Although each film was unique in story and approach, a recurring theme permeated each of those movies: Namely, a Broadway-quality musical score.
Instead of following a yellow brick road to a promised land, the formation of Disney Theatrical Productions gave the company a clear path to success on another fabled thoroughfare … namely, Broadway.
Disney did tap into the Oz catalog again in 2013 with the release of Oz The Great and Powerful, a major motion picture starring James Franco.
Here’s some ‘Wizard of Oz’ trivia with a Disney twist
Did you know that Adriana Caselotti, the voice of the title character in Snow White and the Seven Dwarfs, had an uncredited singing role in The Wizard of Oz?
Ms. Caselotti, who was named a Disney Legend in 1994, sang along with the Tinman during his rendition of “If I Only Had a Heart.” Her character’s name was Juliet.
And speaking of the Tinman, actor Buddy Ebsen was the original choice to play the character, but he had a severe allergic reaction to the aluminum dust that was applied to his face in order to give his skin a metallic appearance.

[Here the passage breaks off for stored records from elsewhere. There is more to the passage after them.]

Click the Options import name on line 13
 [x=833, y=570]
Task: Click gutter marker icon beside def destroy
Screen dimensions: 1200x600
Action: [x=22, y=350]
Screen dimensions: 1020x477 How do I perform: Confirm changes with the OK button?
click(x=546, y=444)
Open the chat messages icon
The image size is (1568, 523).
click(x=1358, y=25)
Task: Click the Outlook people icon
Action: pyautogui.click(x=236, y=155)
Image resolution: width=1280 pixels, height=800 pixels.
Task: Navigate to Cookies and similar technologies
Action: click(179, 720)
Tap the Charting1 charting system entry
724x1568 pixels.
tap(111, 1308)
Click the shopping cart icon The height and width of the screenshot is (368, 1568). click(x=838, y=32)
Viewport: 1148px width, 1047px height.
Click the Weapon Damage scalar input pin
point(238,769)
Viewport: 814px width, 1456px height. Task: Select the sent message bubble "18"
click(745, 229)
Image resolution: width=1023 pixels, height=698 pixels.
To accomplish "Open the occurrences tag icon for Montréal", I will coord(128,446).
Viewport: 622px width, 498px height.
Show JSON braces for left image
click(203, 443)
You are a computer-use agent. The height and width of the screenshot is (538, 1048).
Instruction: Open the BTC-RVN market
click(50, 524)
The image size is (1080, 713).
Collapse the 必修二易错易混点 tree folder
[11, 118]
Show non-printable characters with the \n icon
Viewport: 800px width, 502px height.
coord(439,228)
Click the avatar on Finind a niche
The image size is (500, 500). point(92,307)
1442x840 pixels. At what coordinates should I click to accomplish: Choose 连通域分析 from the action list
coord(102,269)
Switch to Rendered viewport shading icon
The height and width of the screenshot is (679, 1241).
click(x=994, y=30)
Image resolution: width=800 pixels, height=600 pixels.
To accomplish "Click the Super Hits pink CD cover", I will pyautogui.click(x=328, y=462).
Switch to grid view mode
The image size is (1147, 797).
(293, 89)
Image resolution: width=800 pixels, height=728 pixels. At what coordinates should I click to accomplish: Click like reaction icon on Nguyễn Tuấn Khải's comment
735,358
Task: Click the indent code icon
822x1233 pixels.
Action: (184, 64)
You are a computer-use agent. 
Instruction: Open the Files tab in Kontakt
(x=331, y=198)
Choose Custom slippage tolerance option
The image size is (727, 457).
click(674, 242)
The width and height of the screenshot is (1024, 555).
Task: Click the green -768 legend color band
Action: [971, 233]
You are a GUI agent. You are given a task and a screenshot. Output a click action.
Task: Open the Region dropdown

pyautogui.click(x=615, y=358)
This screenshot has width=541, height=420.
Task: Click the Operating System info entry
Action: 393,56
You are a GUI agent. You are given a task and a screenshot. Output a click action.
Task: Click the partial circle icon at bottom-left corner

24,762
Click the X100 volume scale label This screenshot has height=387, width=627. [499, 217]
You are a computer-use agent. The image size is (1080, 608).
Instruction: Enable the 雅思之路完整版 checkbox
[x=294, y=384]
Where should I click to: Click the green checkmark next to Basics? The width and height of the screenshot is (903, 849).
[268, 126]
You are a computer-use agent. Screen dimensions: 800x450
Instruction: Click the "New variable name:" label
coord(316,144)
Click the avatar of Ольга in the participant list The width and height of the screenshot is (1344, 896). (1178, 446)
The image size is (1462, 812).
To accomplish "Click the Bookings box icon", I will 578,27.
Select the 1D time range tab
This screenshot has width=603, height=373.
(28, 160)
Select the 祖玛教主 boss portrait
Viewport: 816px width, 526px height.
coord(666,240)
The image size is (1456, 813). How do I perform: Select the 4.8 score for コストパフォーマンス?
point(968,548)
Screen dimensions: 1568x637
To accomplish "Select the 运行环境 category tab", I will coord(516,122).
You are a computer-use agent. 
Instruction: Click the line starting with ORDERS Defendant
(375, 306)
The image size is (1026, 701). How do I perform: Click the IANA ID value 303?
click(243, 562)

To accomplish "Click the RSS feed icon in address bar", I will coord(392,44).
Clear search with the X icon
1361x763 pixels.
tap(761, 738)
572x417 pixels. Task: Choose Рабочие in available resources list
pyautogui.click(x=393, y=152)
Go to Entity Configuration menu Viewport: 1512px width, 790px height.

Ebsen, who would go on to star as Jed Clampett on the Beverly Hillbillies TV series, played Davy Crockett’s sidekick, Georgie Russel, in Disney’s TV miniseries Davy Crockett from 1953-1954.
Ebsen, along with Davy Crockett star Fess Parker, appeared in character during Disneyland’s press preview day on July 17, 1955.
Perhaps most importantly, Ebsen was filmed dancing so that Walt Disney and his technicians could study human movement as part of the original Project Little Man.
That project eventually led to the creation of Audio-Animatronics.
For his contributions to the company, Ebsen was named a Disney Legend in 1993.